== Records for processing
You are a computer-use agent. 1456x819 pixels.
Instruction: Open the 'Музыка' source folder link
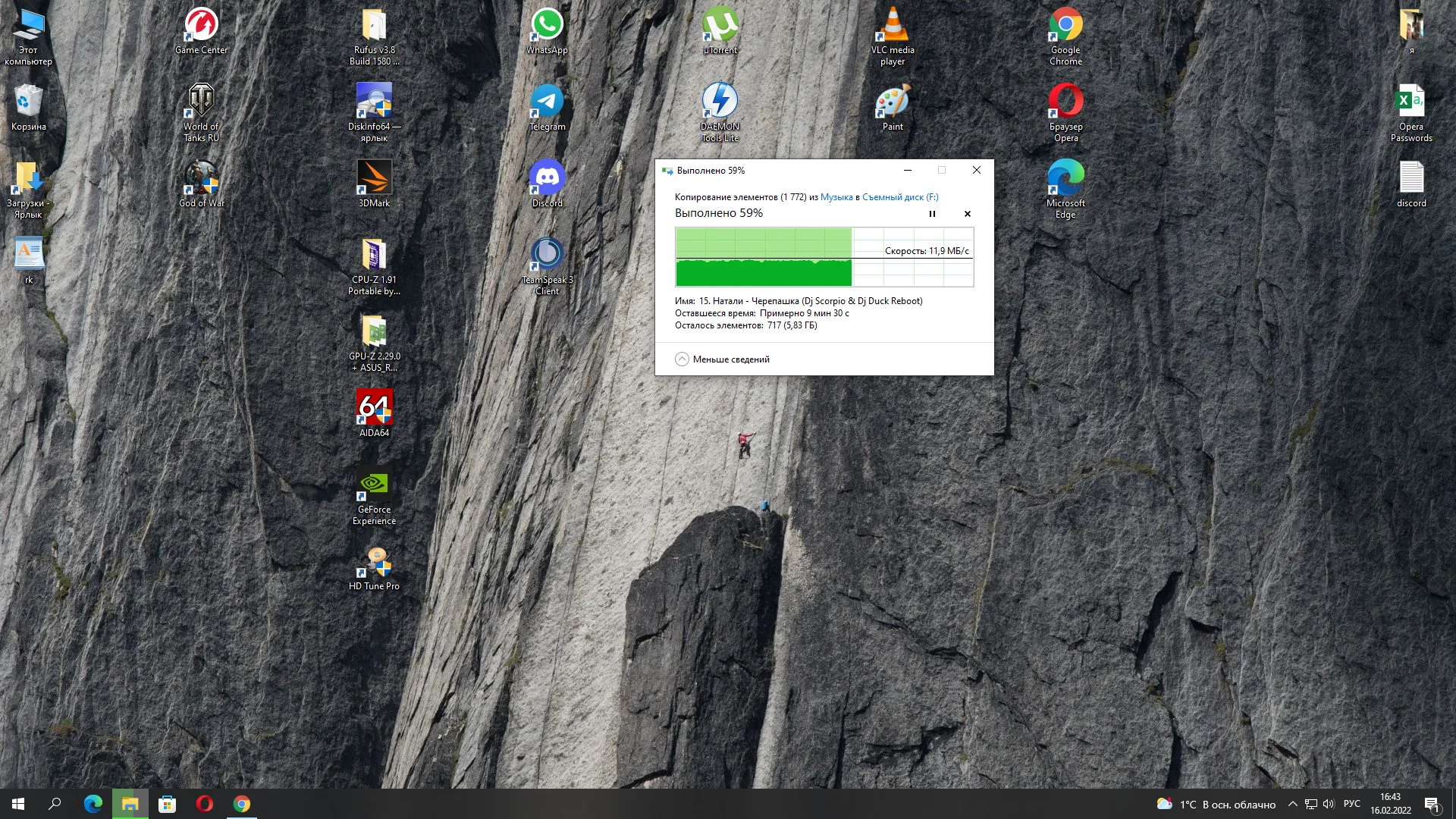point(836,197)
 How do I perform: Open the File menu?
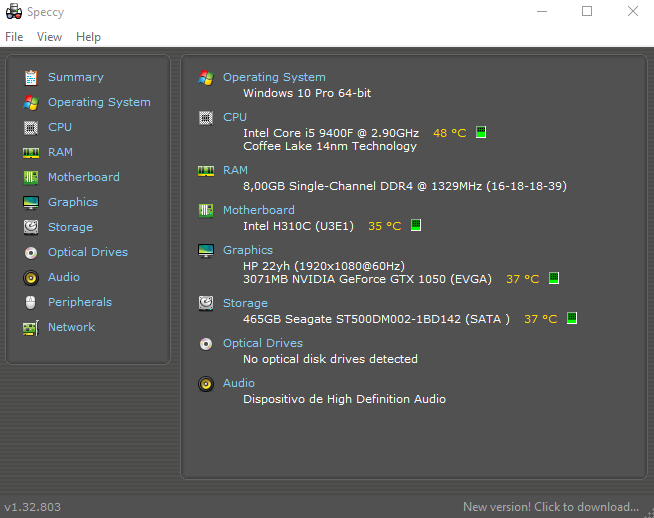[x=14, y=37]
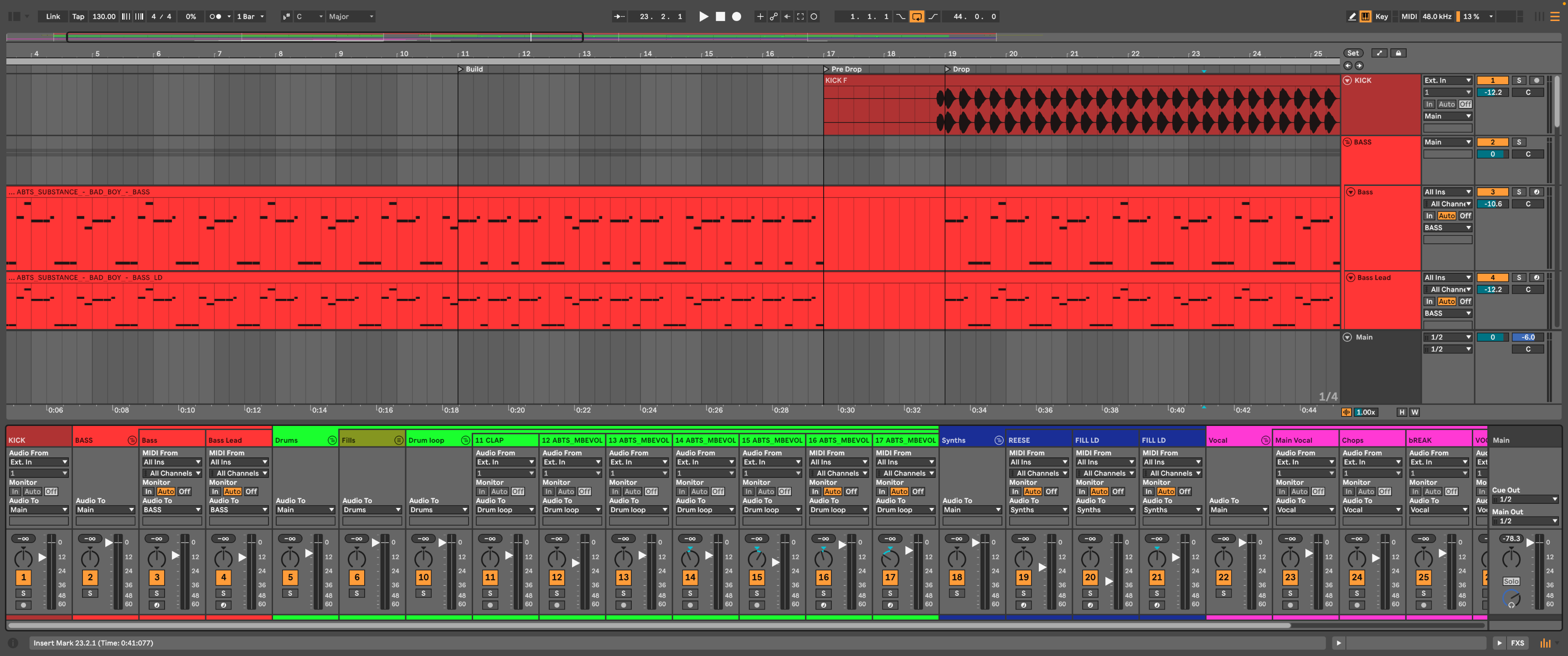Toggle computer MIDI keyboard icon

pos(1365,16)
====
== Records for processing
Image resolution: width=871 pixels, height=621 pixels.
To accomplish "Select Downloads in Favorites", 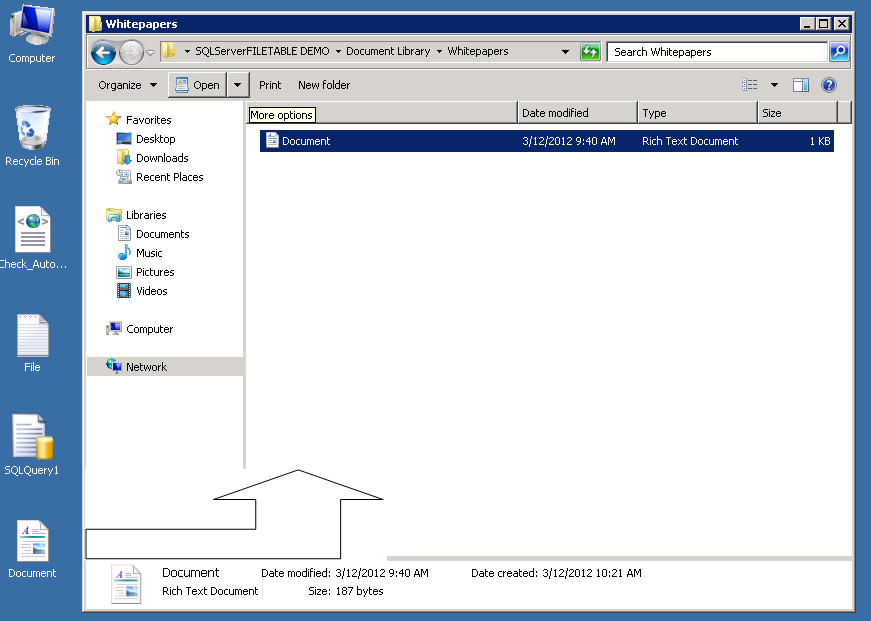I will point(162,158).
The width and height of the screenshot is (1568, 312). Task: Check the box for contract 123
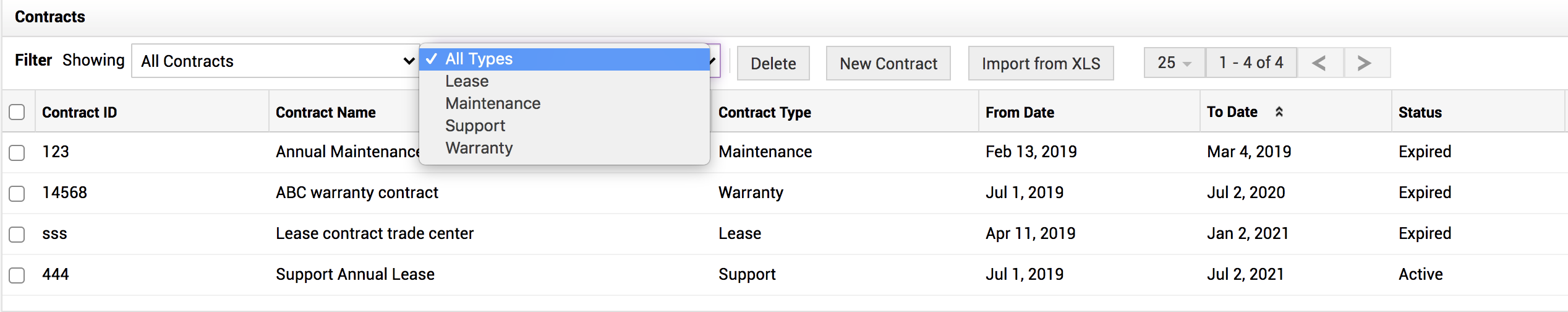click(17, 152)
====
Instruction:
Pull out every line of the listing that contains the string "height", copying each one in full.

Worked solution:
Image resolution: width=871 pixels, height=621 pixels.
The width and height of the screenshot is (1568, 312). Task: Check the box for contract 123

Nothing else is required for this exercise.